A Closer Look at the Operational Side of Social Commerce
Discover how fast-paced buying, high return rates, and viral demand spikes are changing the social commerce game and learn strategies to optimize operations to ensure that brand scales smoothly and remains competitive
June 26, 2025
Social commerce has become more than impulse buys on Instagram or TikTok. As the space matures, social commerce operations, ranging from inventory integration to creator fulfillment and customer service, are becoming critical to its success. In 2025, sales through social networks accounted for an estimated 17.11 percent of total online sales. This figure is only expected to continue growing in the coming years.
While brands focus on clicks, content, and conversions, there’s something just as important that often gets ignored: operations. Things like returns, fulfillment, and logistics might not be the most exciting parts, but they really matter. If the back-end fails, it hurts the brand’s reputation. Let’s take a look at what’s working and what’s not in the operational side of social commerce and what you can do to make a difference.
Social Commerce Operations Are Different and How
With traditional e-commerce, customers get time to think. They can browse, compare products, and might leave items in their cart before returning later. But social commerce? It’s all about quick decisions. One minute someone is scrolling through Instagram, spots your product in a story, and the next minute they buy it right away. No time for research or second-guessing. Just a fast purchase.
This brings up three major challenges:
🛍️Volatile Sales: Your sales can shoot up overnight if your product goes viral. One week, you might ship 50 orders and the next it could jump to 2,500 because an influencer gave it a shout-out.
🚀High Expectations: Customers expect top-notch service like what Amazon offers. They want same-day shipping, easy returns, and neat packaging, but you might not have the same setup as an e-commerce giant.
📱Platform Differences: Each platform has its own rules and demands. What works on TikTok Shop might not cut it on Instagram Shopping.
Returns Reality: Trickier Than You Think
Social commerce has a bit of a problem: return rates are higher than in regular online shopping. Why? Well, people often buy things on impulse and don’t always know what they are really getting. That cute dress might look great in that 15-second TikTok video, but when it arrives, it’s not what they expected. The main problems are size guessing (no detailed product pages), color differences (social filters distort reality), and buyer’s remorse from quick purchases.
➡️ Strategic Move
Streamline returns by enabling customers to initiate them directly via WhatsApp or Instagram DMs. Offer instant store credit within 24–48 hours to retain revenue and boost repurchases. Rigorously track return reasons to quickly fix recurring issues.
Logistics: The Make-or-Break Factor
Social commerce logistics aren’t merely about moving boxes, they are about keeping promises made in viral videos. Speed expectations are brutal such as same-day processing, 2-day delivery, real-time tracking. The challenge is geographic spread when content goes viral across multiple regions simultaneously. Most brands fail by trying to serve everywhere immediately.
➡️ Strategic Move
Start in 2–3 metro cities, perfect operations, then expand gradually. Partner with local carriers for cost efficiency and agility. Use packaging, delivery alerts, and logistics data to turn each order into a driver for UGC, re-engagement, and geo-targeted growth.

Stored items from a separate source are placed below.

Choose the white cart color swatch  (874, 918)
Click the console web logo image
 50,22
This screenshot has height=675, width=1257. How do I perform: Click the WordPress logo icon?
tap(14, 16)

Fulfillment: The Hidden Warnings
Relying solely on centralized warehousing can’t cut it anymore for businesses trying to keep up with the unpredictable nature of social commerce. Sometimes, orders can spike 10x overnight due to a viral trend. When you are selling single items, the cost per unit can go up, and you have to think about how to package items based on where they are being sold. Then you have to deal with scattered inventory across different platforms, the demand for same-day processing, and global shipping because of content reaching audiences everywhere.
➡️ Strategic Move
Build a surge plan with 3PL backups ready to activate within 24 hours, handling up to 30% of orders. Decentralize popular inventory to local hubs for faster delivery. Explore creator-fulfilled inventory to add authenticity and drive scarcity.
Building Operations That Scale
A common mistake brands make is setting up their operations for their current size instead of their potential size. Social commerce can really boost your business quickly, so you need to be prepared for that kind of growth.
– Start by being flexible: Pick fulfillment partners and systems that can grow with you. Try to avoid long-term contracts that lock you into certain amounts or services.
– Think about peak capacity: Your operations should be ready to manage five times your usual volume without falling apart. It might sound like overkill, but social commerce can cause sudden spikes in demand.
– Build redundancy: Have backup plans in place for fulfillment, inventory storage, customer service, and payment processing. Things move fast in social commerce, and you don’t want to be caught waiting for solutions when something goes wrong.
Remember, brands can no longer afford to treat fulfillment, returns, and logistics as backend concerns.